[TASK PROMPT]: Duplicate the lines below, starting at the line that contains "You are a GUI" and stopping after the line that contains "忍者 (698, 60)".

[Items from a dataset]
########

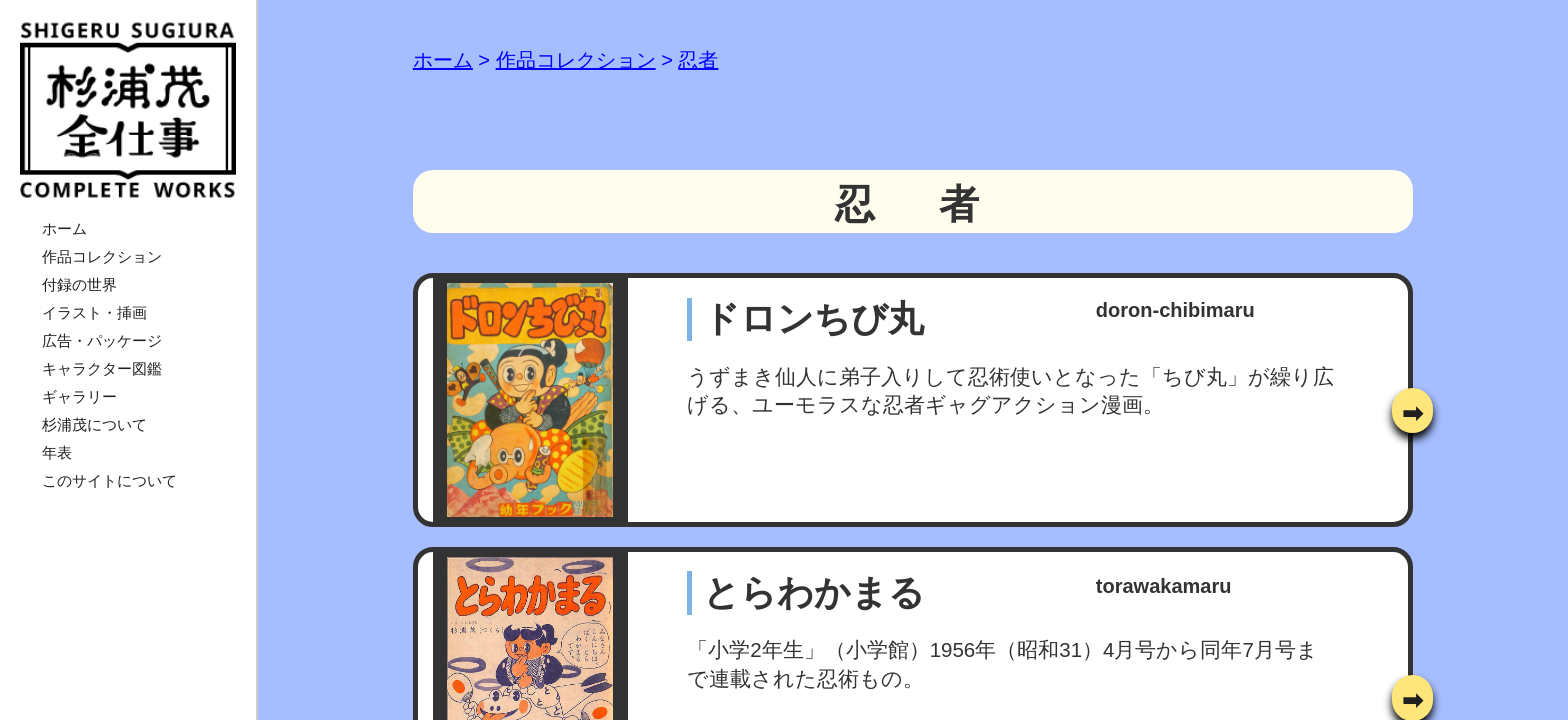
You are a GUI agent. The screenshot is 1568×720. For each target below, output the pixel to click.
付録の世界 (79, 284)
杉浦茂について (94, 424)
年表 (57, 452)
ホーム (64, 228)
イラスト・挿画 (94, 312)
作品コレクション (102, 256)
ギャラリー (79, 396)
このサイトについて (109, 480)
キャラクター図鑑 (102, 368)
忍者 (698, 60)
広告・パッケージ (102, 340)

########

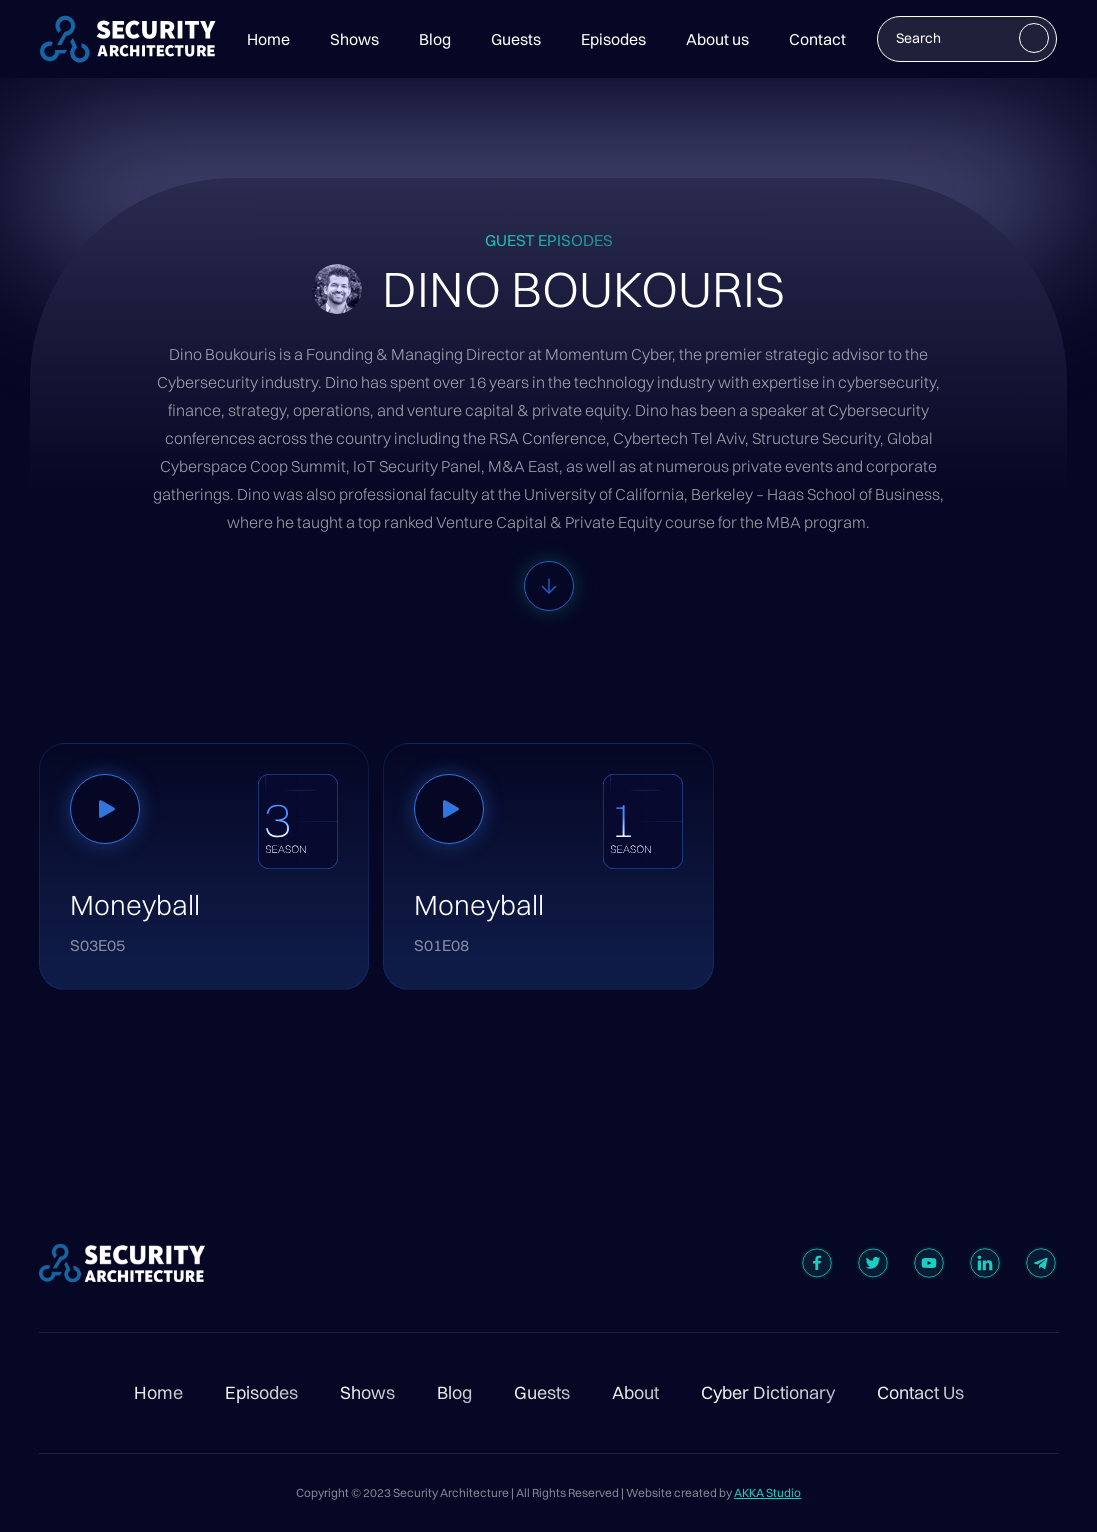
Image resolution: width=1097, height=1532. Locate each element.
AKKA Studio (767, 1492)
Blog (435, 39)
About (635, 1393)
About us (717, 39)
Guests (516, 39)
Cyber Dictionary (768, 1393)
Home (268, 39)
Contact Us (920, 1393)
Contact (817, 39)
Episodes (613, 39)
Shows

########

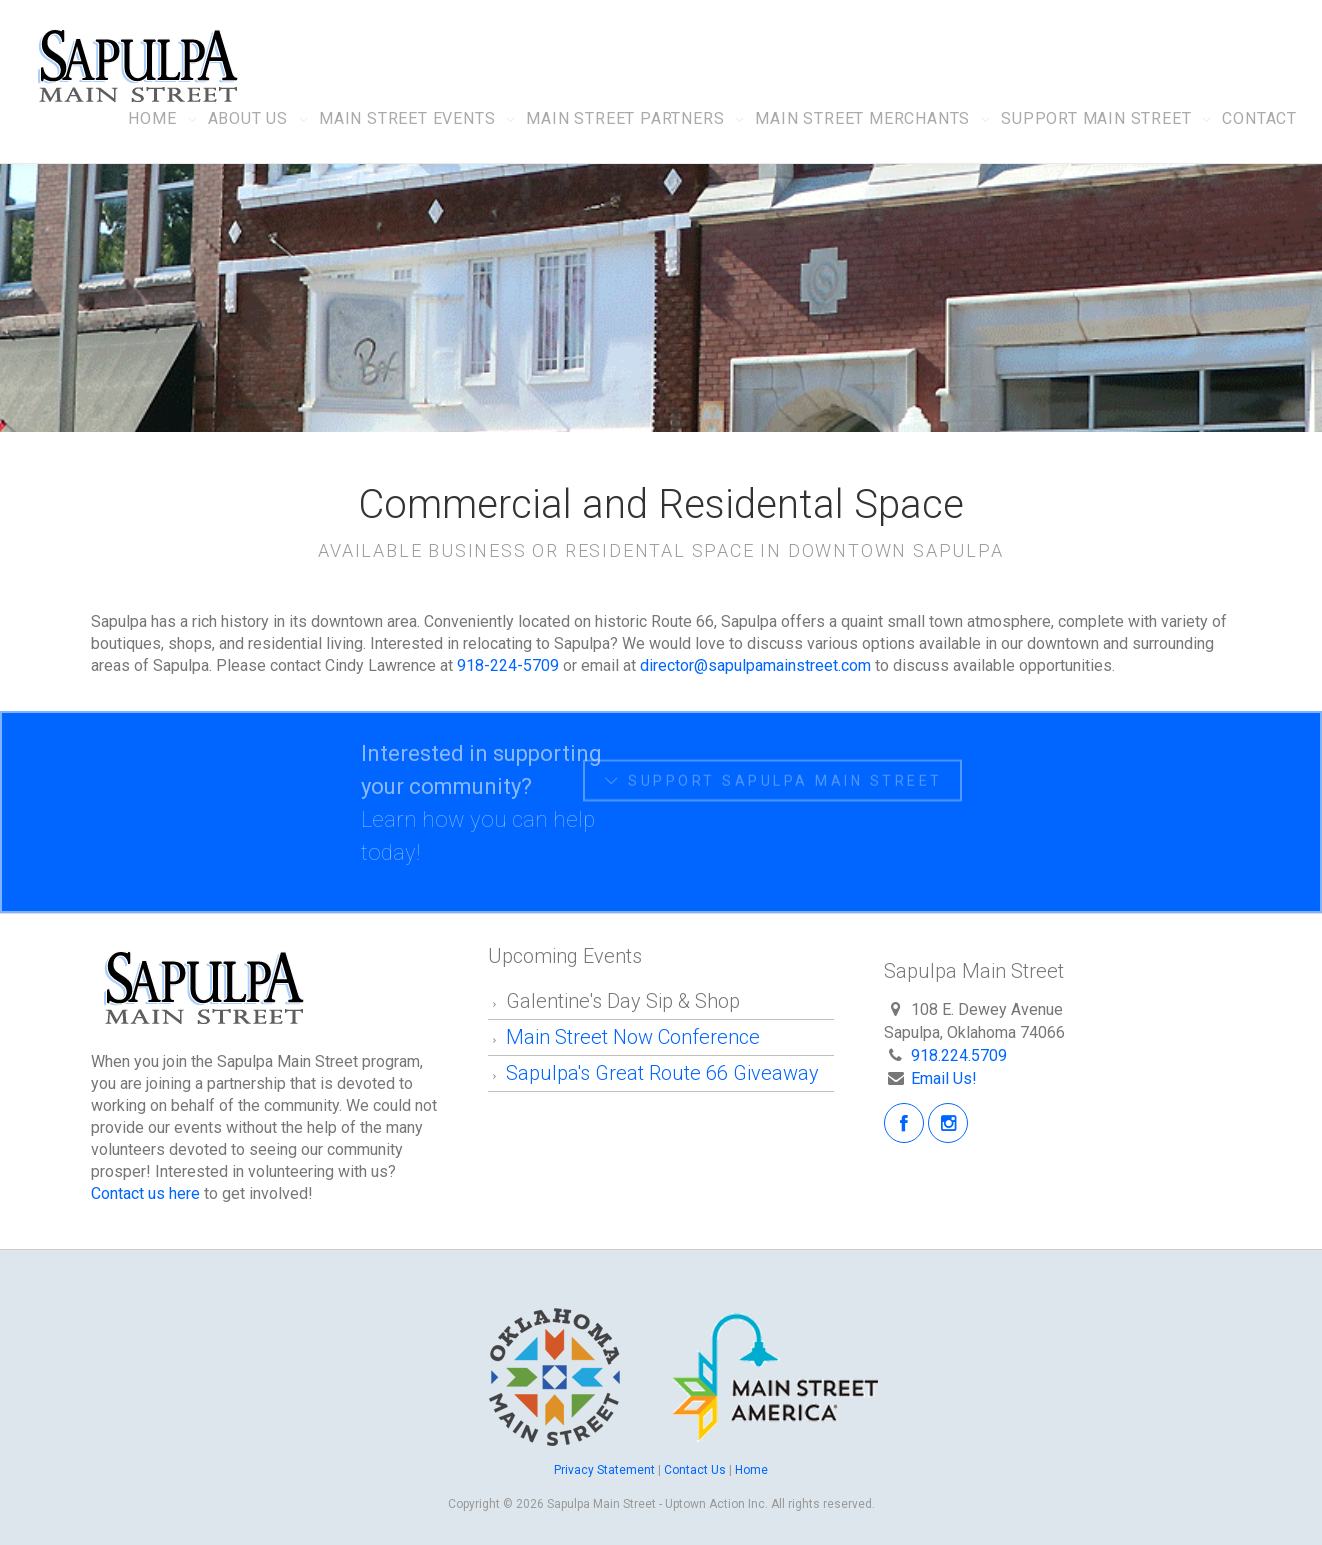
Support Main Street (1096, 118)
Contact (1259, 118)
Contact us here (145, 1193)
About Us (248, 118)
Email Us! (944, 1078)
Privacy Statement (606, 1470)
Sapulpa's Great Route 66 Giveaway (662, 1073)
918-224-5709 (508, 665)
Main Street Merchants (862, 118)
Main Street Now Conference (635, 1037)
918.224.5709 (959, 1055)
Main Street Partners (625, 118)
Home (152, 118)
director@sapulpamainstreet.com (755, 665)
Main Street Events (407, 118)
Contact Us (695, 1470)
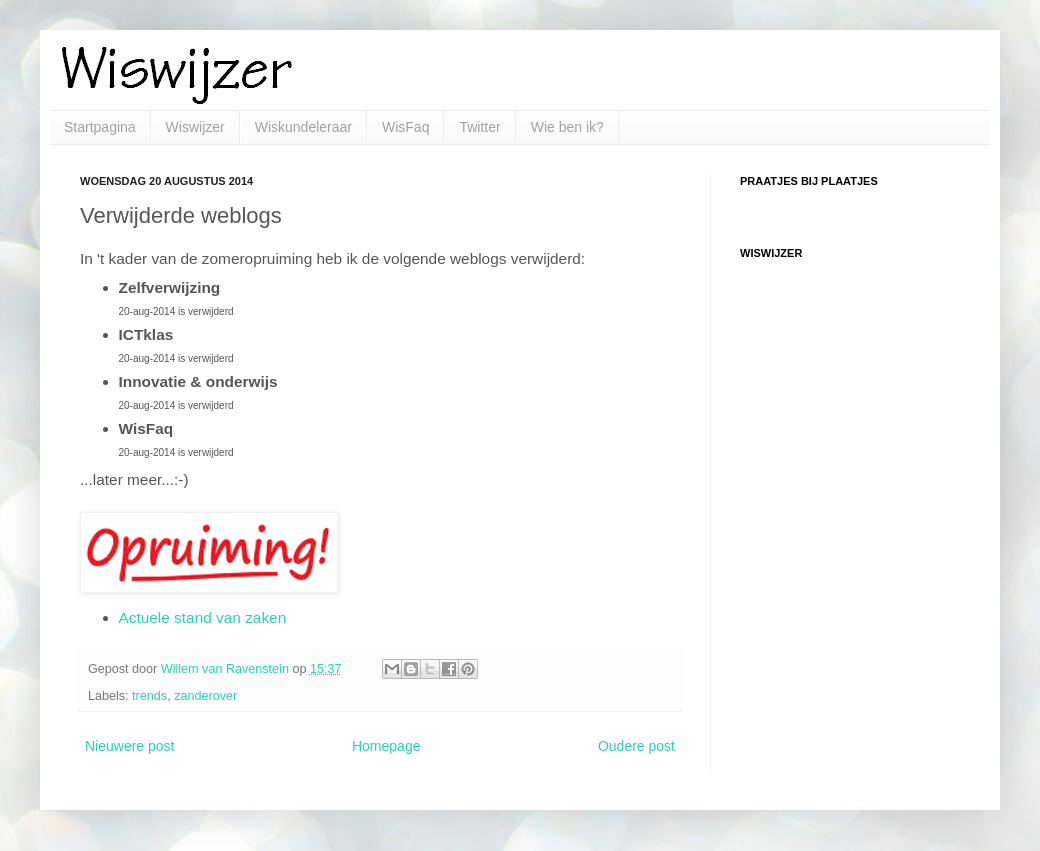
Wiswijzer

########

[RESPONSE FOR THIS EXERCISE]:
You are a GUI agent. The screenshot is 1568×720. For each target below, output the pixel to click.
付録の世界 (79, 284)
杉浦茂について (94, 424)
年表 (57, 452)
ホーム (64, 228)
イラスト・挿画 (94, 312)
作品コレクション (102, 256)
ギャラリー (79, 396)
このサイトについて (109, 480)
キャラクター図鑑 (102, 368)
忍者 (698, 60)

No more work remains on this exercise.